Angela's Ashes won a Pulitzer Prize in 1997. It is the memoir of Frank McCourt and his upbringing in the slums of Limerick, Ireland. The raves and accolades for this book are overwhelming. The book begins with "When I look back on my childhood I wonder how I managed to survive at all. It was, of course, a miserable childhood: the happy childhood is hardly worth your while. Worse than the ordinary miserable childhood is the miserable Irish childhood, and worse yet is the miserable Irish Catholic childhood."
The book has also been made into a movie.
Reviews:
Helen Montgomery in About Teens Magazine:
This novel is so good that it's hard to put down once you start into it. It touches you emotionally in ways that you never thought would. This book is an easy read and is a highly recommended novel.
Patricia Noonan for School Library Journal:
Young people will recognize the truth in these compelling tales; the emotions expressed; the descriptions of teachers, relatives, neighbors; and the casual cruelty adults show toward children. Readers will enjoy the humor and the music in the language. A vivid, wonderfully readable memoir.
Christopher Shannon for Leadership U:
t is true that McCourt refuses no gruesome detail in his account of the poverty he experienced as a child in Limerick. But I nonetheless found Angela’s Ashes to be the most refreshingly unsociological account of poverty I have ever read. Like pre-modern folk tales, McCourt’s stories present extreme suffering more as a fact of life than a problem to be solved. The childlike voice of the narrator invests poverty with an almost natural quality akin to the weather. People certainly complain about the weather, but they do not criticize it.

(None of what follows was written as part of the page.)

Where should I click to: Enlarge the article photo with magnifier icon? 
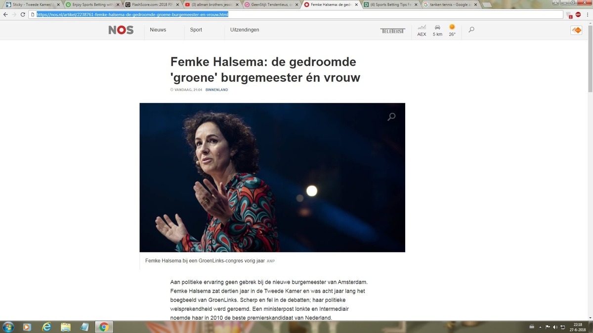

Orin Judd for BrothersJudd.com:
McCourt is a terrific storyteller and the language of the book is wonderful. There are passages you'll want to read aloud and, indeed, I listened to the audio version which he reads and it is absolutely enchanting. He describes a life of grinding, often degrading, poverty with remarkably little bitterness. In fact, the tone of the book is one of fond remembrance, even in the face of illness, hunger, homelessness and domestic strife. It is a remarkable antidote to the continual bitching and moaning of our Oprahfied society. After reading about McCourt's childhood, you'll think twice before complaining about how hard your own life is.
Felice Aull for the New York University Literature Database:
The Irish and family tradition of story-telling was an important element in McCourt's life. Telling stories was a way of remaining human under inhuman conditions. Reading--the route to an inner life of stories--was equally important. He discovered Shakespeare at age ten while confined to hospital, after almost dying of typhoid. ". . . it's like having jewels in my mouth when I say the words. If I had a whole book of Shakespeare they could keep me in the hospital for a year." This is a wonderful memoir--a study in resiliency, a cultural primer, a testament to the human spirit.